# THE PROBLEM:
Move into your reply every line of the items, starting with the line with "Belmonte (230, 1584)" and going on through the line with "Alugar (176, 189)". Add 16 to each number in the coordinate answers, and leave all other numbers unchanged.

# DATASET ROWS:
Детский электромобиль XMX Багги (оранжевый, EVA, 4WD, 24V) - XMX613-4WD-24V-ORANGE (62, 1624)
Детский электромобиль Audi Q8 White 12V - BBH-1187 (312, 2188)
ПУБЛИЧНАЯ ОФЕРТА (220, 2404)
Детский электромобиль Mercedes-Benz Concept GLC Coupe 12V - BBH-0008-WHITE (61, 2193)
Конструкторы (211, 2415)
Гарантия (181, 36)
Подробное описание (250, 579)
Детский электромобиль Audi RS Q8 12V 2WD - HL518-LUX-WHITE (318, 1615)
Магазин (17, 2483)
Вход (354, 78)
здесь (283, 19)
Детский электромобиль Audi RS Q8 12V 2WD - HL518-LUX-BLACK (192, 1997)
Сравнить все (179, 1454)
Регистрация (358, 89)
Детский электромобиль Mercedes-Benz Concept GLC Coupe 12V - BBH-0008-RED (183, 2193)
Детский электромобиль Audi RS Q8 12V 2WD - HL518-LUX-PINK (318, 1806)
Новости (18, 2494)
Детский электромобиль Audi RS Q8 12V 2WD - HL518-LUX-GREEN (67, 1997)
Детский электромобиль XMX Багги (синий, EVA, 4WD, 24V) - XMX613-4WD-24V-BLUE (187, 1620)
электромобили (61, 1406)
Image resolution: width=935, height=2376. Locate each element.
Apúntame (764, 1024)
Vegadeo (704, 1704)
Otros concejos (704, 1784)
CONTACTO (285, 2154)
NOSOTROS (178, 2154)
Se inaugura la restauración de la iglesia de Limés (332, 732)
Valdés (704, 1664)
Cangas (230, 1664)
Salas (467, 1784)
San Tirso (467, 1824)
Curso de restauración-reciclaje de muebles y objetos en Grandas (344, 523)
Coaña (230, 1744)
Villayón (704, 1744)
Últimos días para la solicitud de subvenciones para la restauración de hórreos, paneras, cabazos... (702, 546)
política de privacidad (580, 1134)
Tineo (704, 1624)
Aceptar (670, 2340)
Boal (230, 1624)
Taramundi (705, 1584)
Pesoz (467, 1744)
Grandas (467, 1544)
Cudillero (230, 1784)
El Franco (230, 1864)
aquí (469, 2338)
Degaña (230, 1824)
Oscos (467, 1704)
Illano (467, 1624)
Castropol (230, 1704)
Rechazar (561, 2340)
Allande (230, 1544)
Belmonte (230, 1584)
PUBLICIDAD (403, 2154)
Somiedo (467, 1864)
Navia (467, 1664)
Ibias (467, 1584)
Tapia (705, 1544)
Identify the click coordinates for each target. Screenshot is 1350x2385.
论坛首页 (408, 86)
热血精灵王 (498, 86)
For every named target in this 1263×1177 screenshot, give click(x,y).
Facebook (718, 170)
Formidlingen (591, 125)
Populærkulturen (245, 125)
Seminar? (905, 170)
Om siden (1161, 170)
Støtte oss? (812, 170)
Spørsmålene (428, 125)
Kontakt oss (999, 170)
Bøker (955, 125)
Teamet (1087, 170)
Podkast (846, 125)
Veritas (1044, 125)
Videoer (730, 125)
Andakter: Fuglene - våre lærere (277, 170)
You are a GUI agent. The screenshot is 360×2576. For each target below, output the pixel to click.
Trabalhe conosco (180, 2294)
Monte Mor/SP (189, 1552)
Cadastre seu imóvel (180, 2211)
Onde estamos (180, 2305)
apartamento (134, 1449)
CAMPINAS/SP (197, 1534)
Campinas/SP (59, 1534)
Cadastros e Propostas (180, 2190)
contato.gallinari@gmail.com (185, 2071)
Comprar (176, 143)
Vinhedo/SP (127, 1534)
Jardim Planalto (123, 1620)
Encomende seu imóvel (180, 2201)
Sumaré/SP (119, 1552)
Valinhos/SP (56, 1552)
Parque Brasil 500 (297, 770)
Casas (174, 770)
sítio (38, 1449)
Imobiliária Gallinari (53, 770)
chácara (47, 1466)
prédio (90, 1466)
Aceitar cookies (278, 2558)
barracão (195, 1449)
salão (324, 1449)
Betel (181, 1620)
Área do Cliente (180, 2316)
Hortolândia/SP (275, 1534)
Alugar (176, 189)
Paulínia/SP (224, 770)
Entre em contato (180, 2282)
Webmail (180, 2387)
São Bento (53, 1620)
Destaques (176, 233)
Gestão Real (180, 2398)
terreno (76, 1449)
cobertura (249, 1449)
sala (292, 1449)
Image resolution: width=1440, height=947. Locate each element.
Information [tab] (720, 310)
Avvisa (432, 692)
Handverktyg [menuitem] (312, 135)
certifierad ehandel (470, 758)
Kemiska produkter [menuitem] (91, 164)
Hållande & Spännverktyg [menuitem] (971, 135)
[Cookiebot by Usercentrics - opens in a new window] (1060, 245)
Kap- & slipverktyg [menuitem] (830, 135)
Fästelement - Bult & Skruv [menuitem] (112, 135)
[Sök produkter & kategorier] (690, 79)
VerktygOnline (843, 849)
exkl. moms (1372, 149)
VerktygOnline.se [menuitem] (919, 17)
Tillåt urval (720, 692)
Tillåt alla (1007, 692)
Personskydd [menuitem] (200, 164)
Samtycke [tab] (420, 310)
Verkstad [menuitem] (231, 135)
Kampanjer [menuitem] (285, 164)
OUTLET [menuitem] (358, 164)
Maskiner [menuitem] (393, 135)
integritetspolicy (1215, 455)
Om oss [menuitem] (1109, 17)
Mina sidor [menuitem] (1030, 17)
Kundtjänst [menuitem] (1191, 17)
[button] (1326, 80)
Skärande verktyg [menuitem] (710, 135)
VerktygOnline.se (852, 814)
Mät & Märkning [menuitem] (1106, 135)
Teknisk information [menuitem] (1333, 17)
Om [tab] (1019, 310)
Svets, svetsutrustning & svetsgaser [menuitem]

# EXPECTED ANSWER:
Belmonte (246, 1600)
PUBLICIDAD (419, 2170)
Somiedo (483, 1880)
Navia (483, 1680)
Ibias (483, 1600)
Tapia (721, 1560)
Identify the click coordinates for each target. Screenshot is 1350x2385.
论坛首页 (424, 102)
热血精灵王 (514, 102)
For every named target in this 1263×1177 screenshot, give click(x,y).
Facebook (734, 186)
Formidlingen (607, 141)
Populærkulturen (261, 141)
Seminar? (921, 186)
Om siden (1177, 186)
Støtte oss? (828, 186)
Spørsmålene (444, 141)
Kontakt oss (1015, 186)
Bøker (971, 141)
Teamet (1103, 186)
Podkast (862, 141)
Veritas (1060, 141)
Videoer (746, 141)
Andakter: Fuglene - våre lærere (293, 186)
You are a GUI agent. The screenshot is 360×2576. For each target below, output the pixel to click.
Trabalhe conosco (196, 2310)
Monte Mor/SP (205, 1568)
Cadastre seu imóvel (196, 2227)
Onde estamos (196, 2321)
apartamento (150, 1465)
CAMPINAS/SP (213, 1550)
Campinas/SP (75, 1550)
Cadastros e Propostas (196, 2206)
contato.gallinari@gmail.com (201, 2087)
Comprar (192, 159)
Vinhedo/SP (143, 1550)
Jardim Planalto (139, 1636)
Encomende seu imóvel (196, 2217)
Sumaré/SP (135, 1568)
Valinhos/SP (72, 1568)
Parque Brasil 500 (313, 786)
Casas (190, 786)
sítio (54, 1465)
Imobiliária Gallinari (69, 786)
chácara (63, 1482)
prédio (106, 1482)
Aceitar cookies (294, 2574)
barracão (211, 1465)
salão (340, 1465)
Betel (197, 1636)
Área do Cliente (196, 2332)
Hortolândia/SP (291, 1550)
Alugar (192, 205)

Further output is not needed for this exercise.